Public library in Chester, Pennsylvania

The J. Lewis Crozer Library is a public library in Chester, Pennsylvania, United States. It was founded in 1769 as one of the earliest libraries established in Pennsylvania. It was chartered as the Chester Library Company in 1830 and reincorporated in 1879 as the Chester Free Library. In 1925, the library was renamed in recognition of a $250,000 gift bequeathed to it by the wealthy philanthropist J. Lewis Crozer. The library occupied several buildings over the years, including the Deshong Art Museum from 1961 to 1978. The current library building was built in 1976 as a neighborhood branch and became the main library in 1978.

==Description==
The library is located at 620 Engle Street in Chester, Pennsylvania, just north of Martin Luther King Park.

==History==
The library was founded February 14, 1769, when a group of citizens established a collection of 163 books on the second story of a market house. It was one of the earliest libraries established in Pennsylvania.

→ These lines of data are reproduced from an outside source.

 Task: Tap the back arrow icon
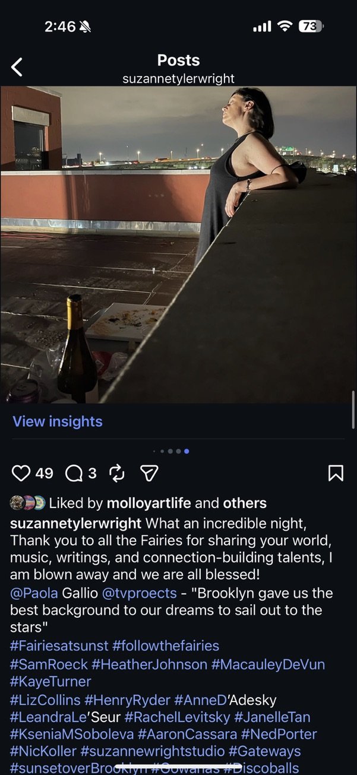17,67
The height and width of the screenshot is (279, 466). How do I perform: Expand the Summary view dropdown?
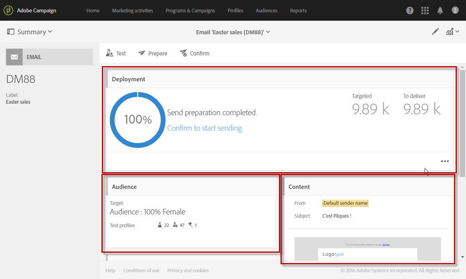pyautogui.click(x=30, y=32)
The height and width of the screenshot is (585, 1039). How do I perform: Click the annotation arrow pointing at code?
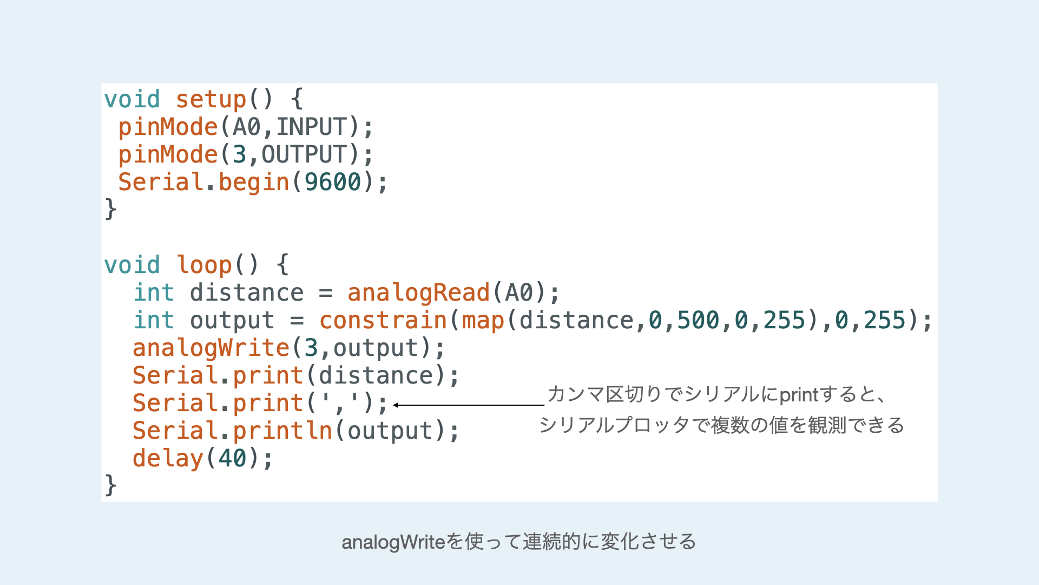[469, 405]
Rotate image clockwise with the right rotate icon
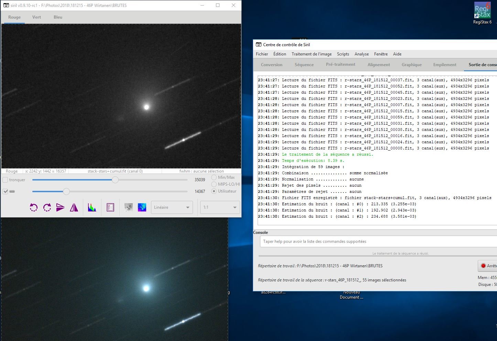The image size is (497, 341). 47,207
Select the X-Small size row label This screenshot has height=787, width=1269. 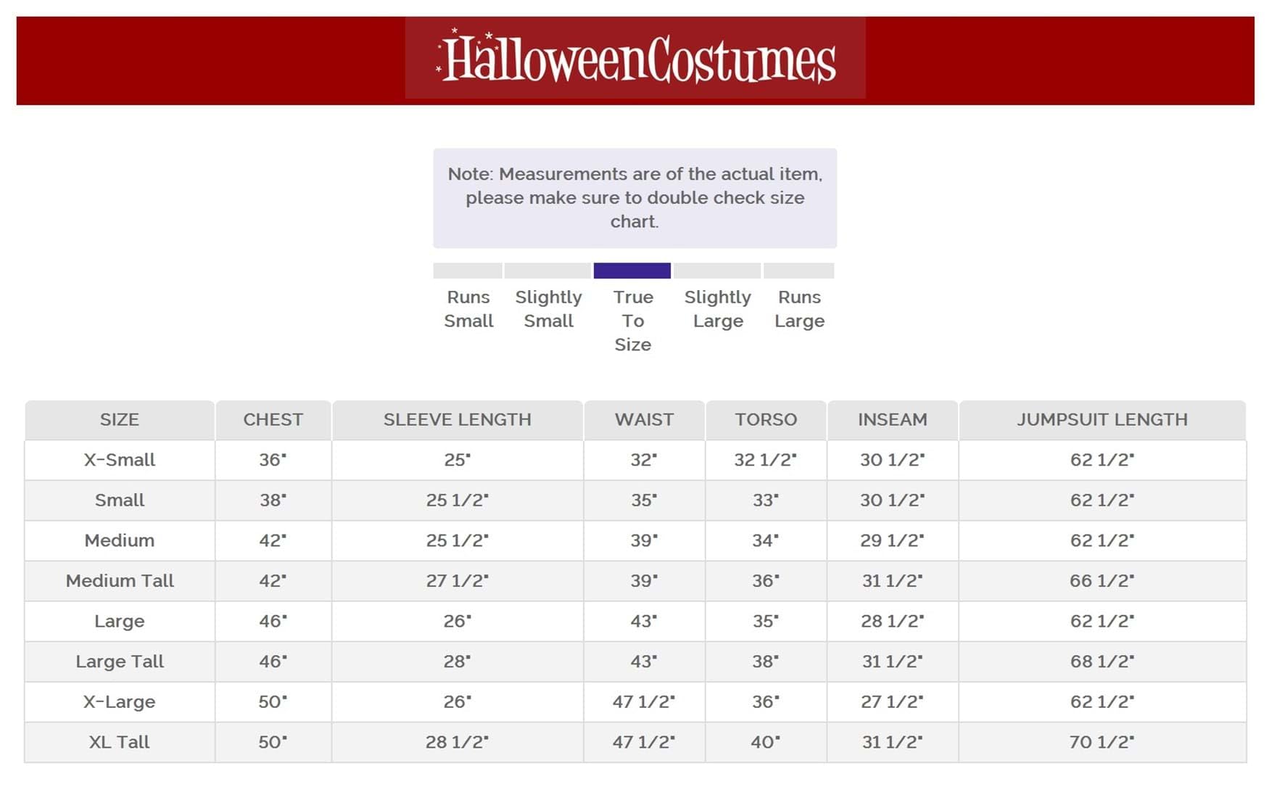tap(120, 460)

In 1830, the Pennsylvania Legislature formed a charter for the library and the name was changed to the Chester Library Company. Interest in the library declined and the collection was stored in a building on 4th Street in 1871. The library was reincorporated in 1876 as the Chester Free Library.

A building on Ninth Street was constructed in 1877 to use for the library and a community center. A wealthy philanthropist, J. Lewis Crozer, bequeathed $250,000 to the library after his death in 1897. The library was renamed the J. Lewis Crozer Library in 1925 in recognition of the gift.

In the 1940s, the library on Ninth Street closed. The Deshong Art Museum in Deshong Park was used as the library from 1961 to 1978. In 1976, the current library was built at 620 Engle Street as a branch to serve the Southern and Western parts of Chester. In 1978, the main library was moved from the Deshong Art Museum to 620 Engle Street.

In 2010, a statue of Martin Luther King Jr., sculpted by Zenos Frudakis, was installed in the Martin Luther King Memorial Park adjacent to the library. The statue is 5 ft tall and 685 lb.